The Spanish IBEX 35 stock index returned to negative territory on Tuesday and threatened the psychological level of 11,700 points, after a brief respite in the previous session, in a market reluctant to take new buying positions while awaiting the outcome of the U.S. central bank meeting.

The Federal Reserve (Fed) will conclude its meeting on Wednesday and markets are discounting a 25 basis point (bp) cut in interest rates. However, the focus will be on the Fed's economic and monetary forecasts, as well as on the statements of its chairman, Jerome Powell.

"(The Fed) will probably revise upwards its GDP and inflation estimates versus the previous ones in Sept. (...) and, consequently, the so-called 'dot plot' (chart in which advisors anonymously show their individual estimates on 2024/27 rates) will show fewer cuts in 2025, which in Sept. were -100bp, to 3.25/3.50%," Bankinter analysts said on their Telegram channel.

"We estimate that the Fed will cut to 3.50/3.75% and then we will see if anything more, which maybe nothing or even less than that. This will confirm our estimate that the Fed will lower less than what the market is discounting and that this will end up being passed on to the ECB in the same sense," they added.

The market also awaits with interest the US consumer deflator (also known as PCE), which will be released on Friday and may have some impact on the stock market as it is the Fed's favorite inflation barometer.

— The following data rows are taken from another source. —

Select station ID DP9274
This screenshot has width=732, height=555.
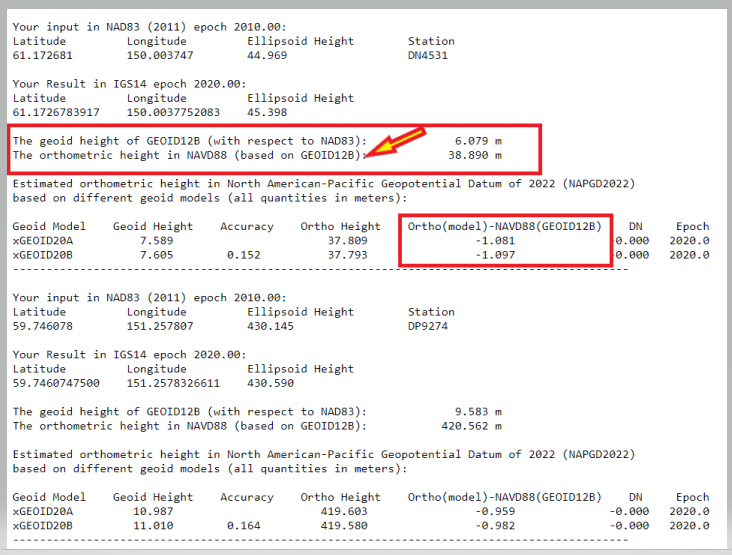point(428,326)
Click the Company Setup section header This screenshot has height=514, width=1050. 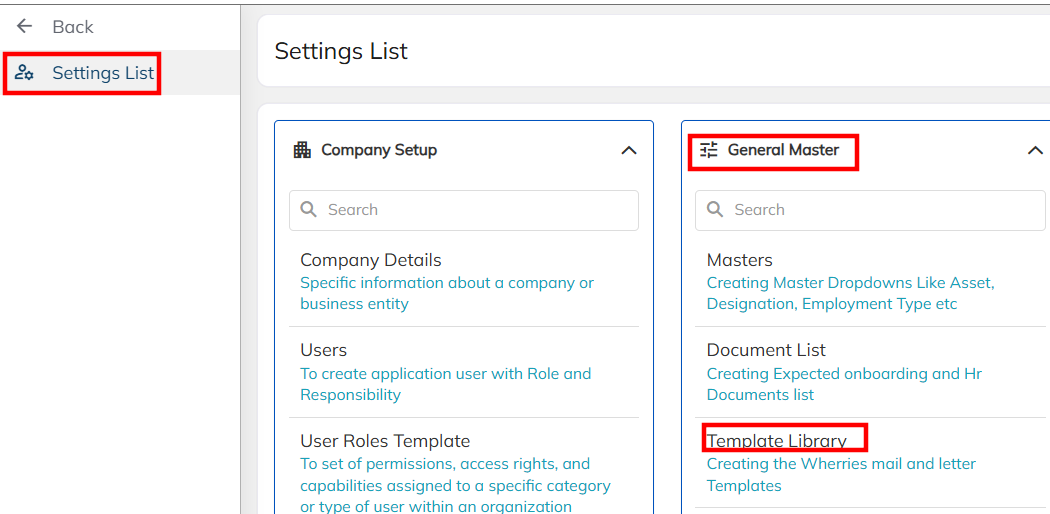(x=379, y=150)
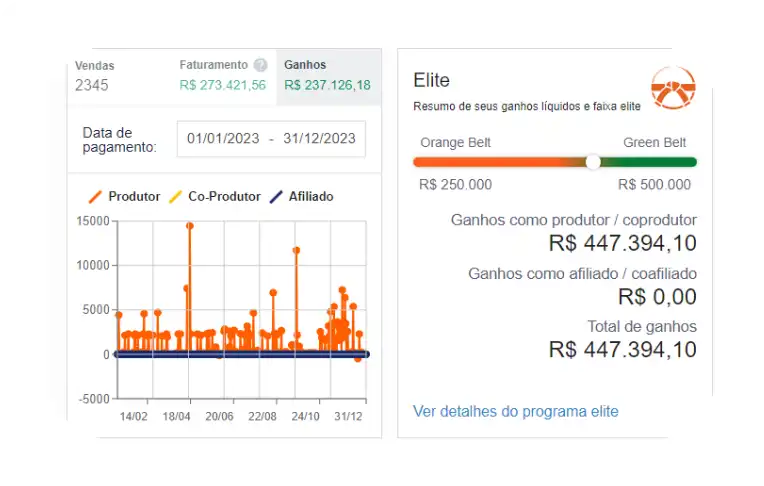
Task: Click the orange Elite belt badge icon
Action: coord(672,88)
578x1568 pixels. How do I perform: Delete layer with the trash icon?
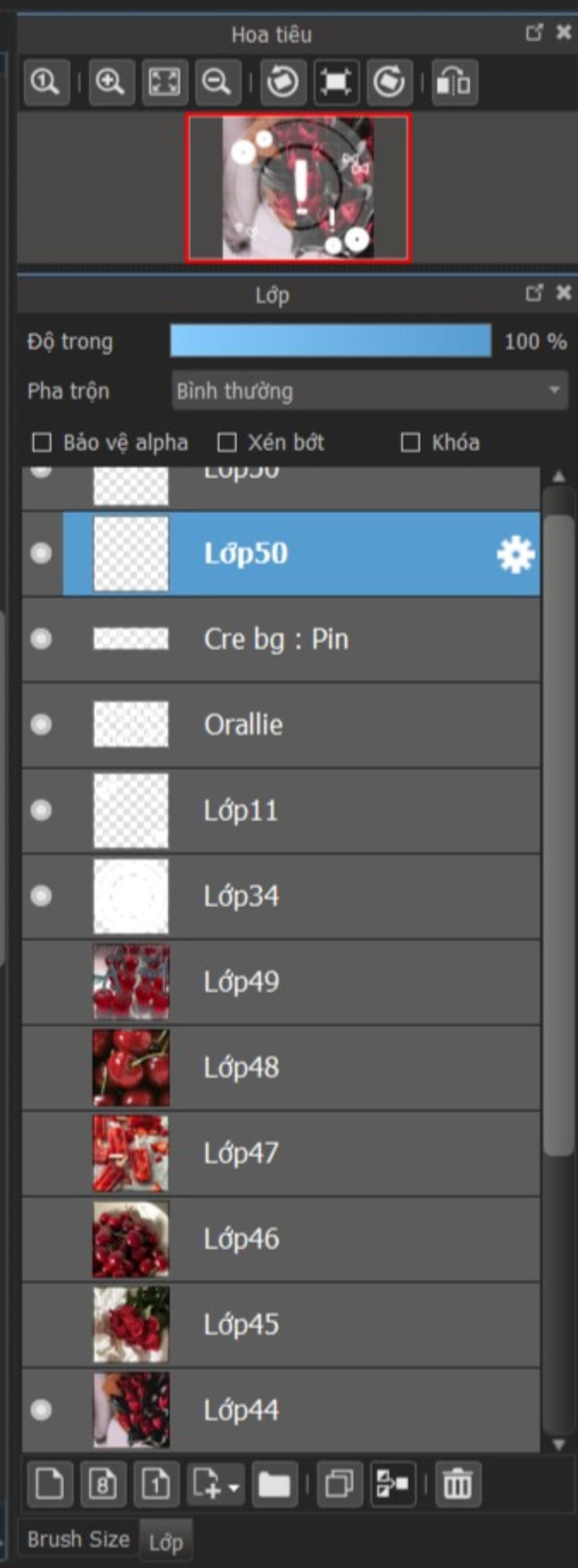coord(457,1484)
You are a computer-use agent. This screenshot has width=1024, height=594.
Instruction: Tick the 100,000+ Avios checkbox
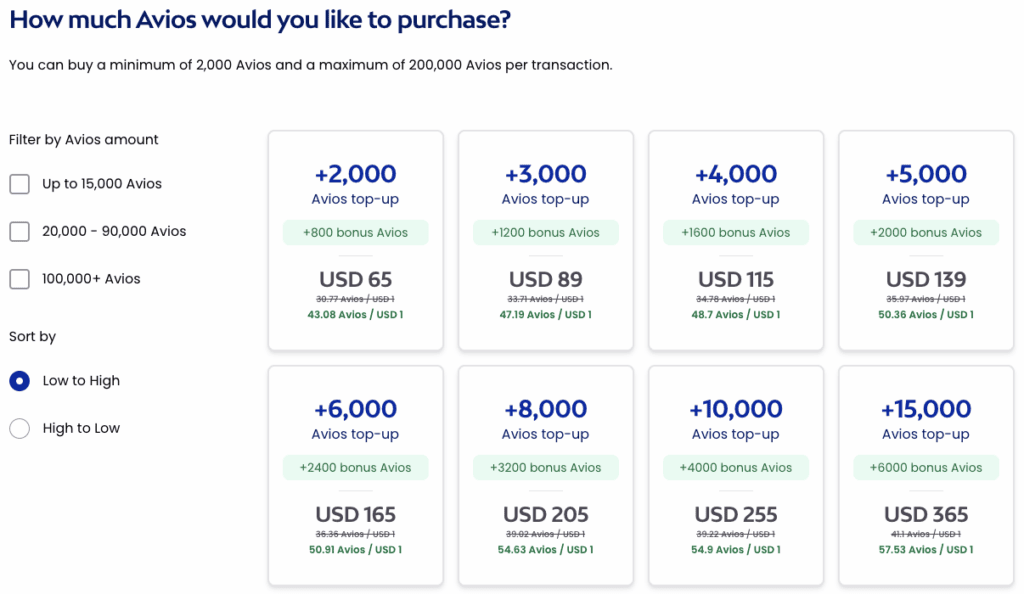point(19,279)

Meanwhile, confidence surveys from two major German institutes, the Ifo (0900 GMT) and the ZEW (1000 GMT), will be released on Tuesday.

Against this backdrop, at 0802 GMT on Tuesday, Spain's selective IBEX 35 stock market index was down 61.70 points, or 0.52%, to 11,716.90 points, while the FTSE Eurofirst 300 index of large European stocks was down 0.50%.

Before Monday, when it registered a slight rebound, the Spanish stock market had been down for six consecutive sessions, in a corrective movement favored by the significant advance registered so far this year - more than 16% to date - and encouraged by the moderation of hopes for rate cuts in the United States.

As regards individual stocks, in the banking sector, Santander lost 0.33%, BBVA barely changed, Caixabank gave up 0.19%, Sabadell fell 0.08%, Bankinter dropped 0.77%, and Unicaja Banco rose 0.24%.

Among the large non-financial stocks, Telefónica fell 1.62%, Inditex dropped 0.64%, Iberdrola lost 0.15%, Cellnex fell 0.63%, and the oil company Repsol lost 0.31%.

(Information by Tomás Cobos; edited by Benjamín Mejías Valencia)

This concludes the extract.